Last step of Relocating back to Primary cluster failed and shows RBD app pods in creating mode because their PVC/PV are in a bad state.
This is because when "perf-2" was added as a new recovery cluster it has Ceph pool IDs which have changed compared to the original replacement cluster "perf2".
perf3 when RBD apps Relocated from:
$ ceph df | grep -B 3 -A 1 cephblockpool
— POOLS —
POOL ID PGS STORED OBJECTS USED %USED MAX AVAIL
ocs-storagecluster-cephblockpool 1 32 837 MiB 407 2.3 GiB 0.94 83 GiB
.mgr 2 1 705 KiB 2 2.1 MiB 0 83 GiB
new perf-2 where RBD apps Relocated to:
$ ceph df | grep -B 2 cephblockpool
POOL ID PGS STORED OBJECTS USED %USED MAX AVAIL
.mgr 1 1 577 KiB 2 1.7 MiB 0 82 GiB
ocs-storagecluster-cephblockpool 2 32 817 MiB 378 2.3 GiB 0.91 82 GiB
Version of all relevant components (if applicable):
OCP 4.14.11
ODF 4.15 (build 146)
ACM 2.9.2
Does this issue impact your ability to continue to work with the product
(please explain in detail what is the user impact)?
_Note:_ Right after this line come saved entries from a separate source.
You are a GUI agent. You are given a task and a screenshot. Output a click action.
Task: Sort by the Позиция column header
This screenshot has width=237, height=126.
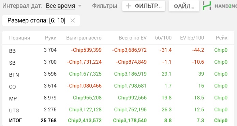coord(19,38)
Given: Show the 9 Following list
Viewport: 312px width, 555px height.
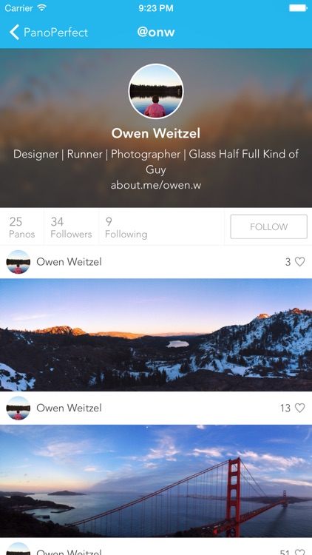Looking at the screenshot, I should [x=126, y=227].
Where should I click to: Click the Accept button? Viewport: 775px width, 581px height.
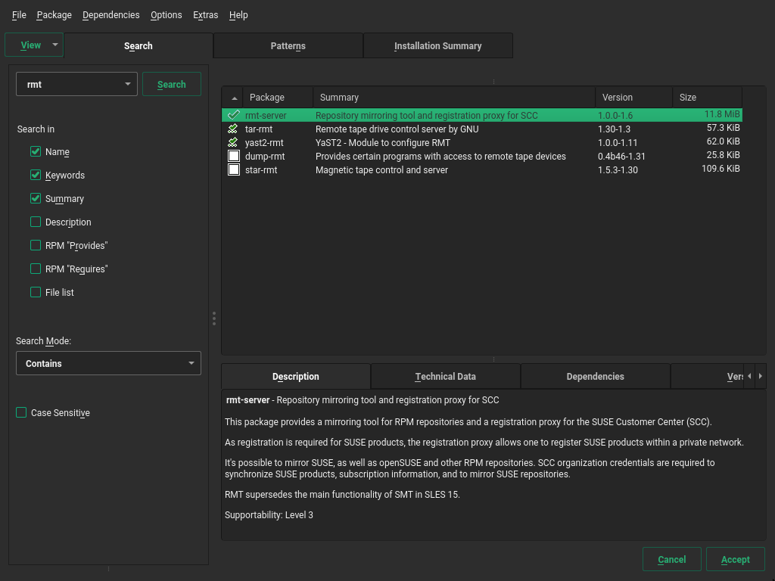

Yes, RBD apps are in failed state.
Is there any workaround available to the best of your knowledge?
No
Rate from 1 - 5 the complexity of the scenario you performed that caused this
bug (1 - very simple, 5 - very complex)?
5
Can this issue reproducible?
Is intermittent because Ceph pool IDs do not always change when new recovery cluster created with ODF installed.
Steps to Reproduce:
0) Create RDR environment with hub cluster and 2 managed clusters with names perf2 and perf3 in ACM cluster view.
1) Fail original perf2 cluster (pwr down all nodes)
2) Failover perf2 rbd and cephfs apps to perf3
3) Validate apps failed over correctly and are working as expected given perf2 down (replication between clusters is down)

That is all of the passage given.